WHAT IS A BALANCE SHEET?
Throughout one’s life, a person acquires property of a certain value and contracts debts and obligations of different amounts. To draw up a personal balance sheet is to determine one’s financial worth. One must prepare a list of assets/property and compare it to the list of liabilities/debts, at a given date. It is from this statement of financial worth that realistic goals and objectives can be set. Businesses are not the only entities that prepare a balance sheet. A personal balance sheet should be prepared annually in order to follow one’s financial evolution and adjust one’s goals and objectives accordingly.

The balance sheet is comprised of three elements: the assets, the liabilities and the equity.

THE ASSETS
The assets represent all of the property held by an individual. When listing the assets, it is important to estimate their market value, as certain assets depreciate with time. Particular examples would include vehicles, furniture and computer equipment.

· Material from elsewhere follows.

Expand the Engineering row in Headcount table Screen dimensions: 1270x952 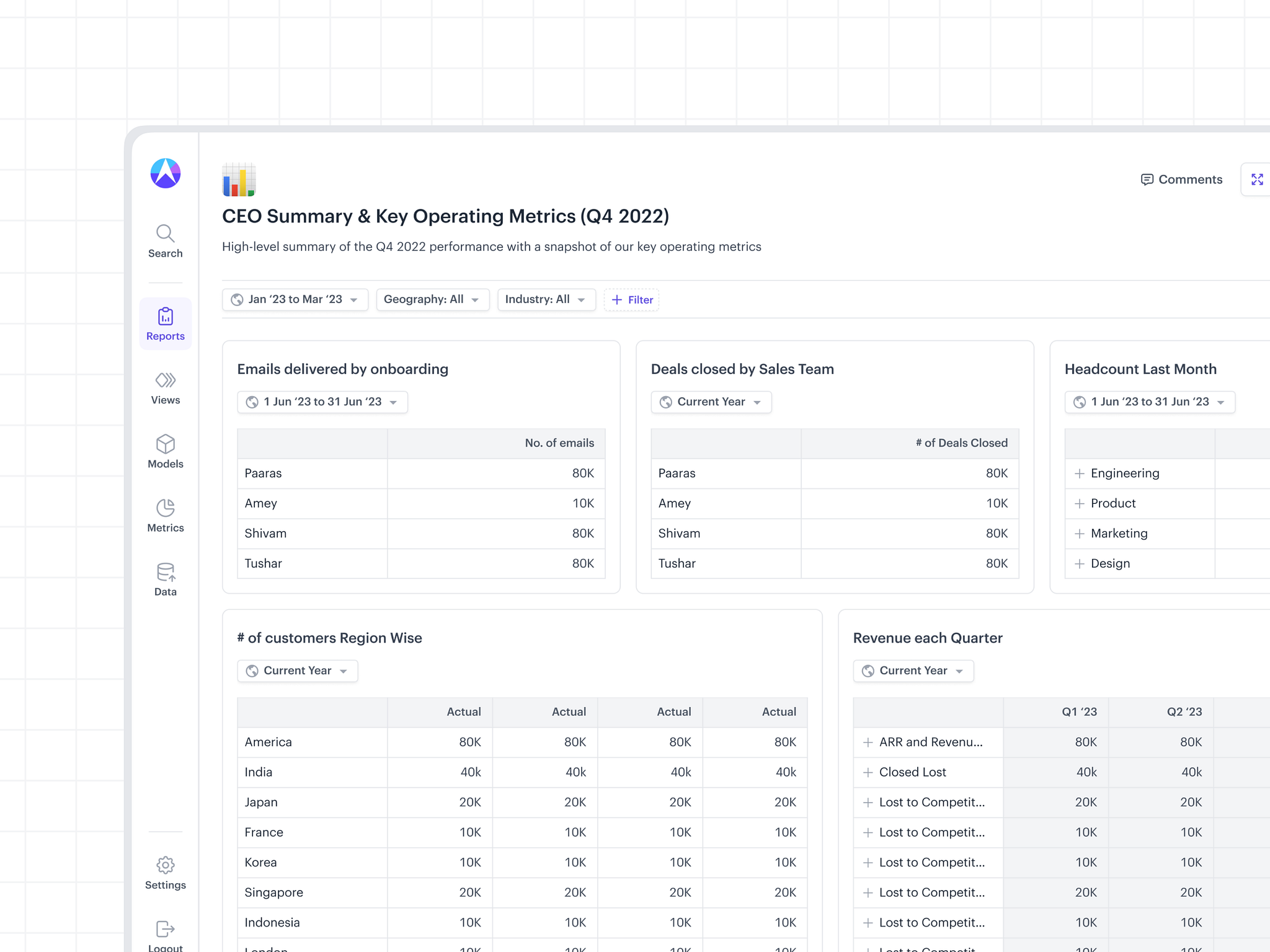click(1079, 473)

On the other hand, some assets may increase in value over time, these can include such assets as a house, land, art, and other collectibles.

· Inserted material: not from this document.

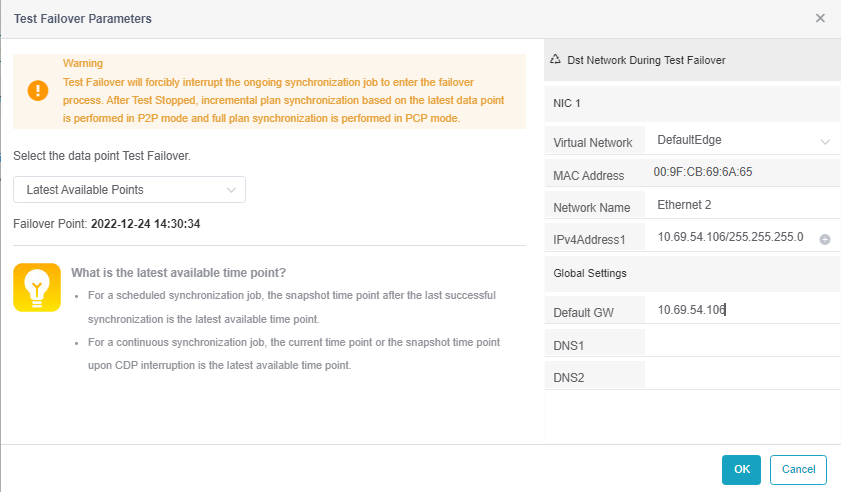
Task: Expand the Virtual Network DefaultEdge dropdown
Action: 742,140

Certain assets may quickly and easily be converted into cash, these short-term assets may include savings account, short-term deposits, the cash surrender value of a life insurance policy, etc.

Other assets, generally of greater value, can only be converted into cash over a longer period of time: these are referred to as long-term assets. Such example may include a house, guaranteed investment certificates, RRSP’s, etc.

THE LIABILITIES
As was the case with the assets, liabilities are composed of short-term debts, those debts or portion of debts where payments must be paid within a year, that is to say, the monthly payments of a bank loan, credit card, income tax arrears, etc., and the long-term debts where repayment terms extend beyond a year, these would include house mortgages, the car loans or leases, etc.)

EQUITY
The equity or financial worth is the calculation result obtained after you subtract the total liabilities from the total assets.

CONCLUSION
In short, the balance sheet has proven itself to be a vital management tool, as it allows one to draw an accurate picture of one’s financial health, but also to plan, set and adjust one’s goals and objectives. It is also an invaluable tool when applying for a loan from a financial institution. The time and effort spent in the preparation of a balance sheet is a worthwhile investment that will also facilitate the preparing of a budget.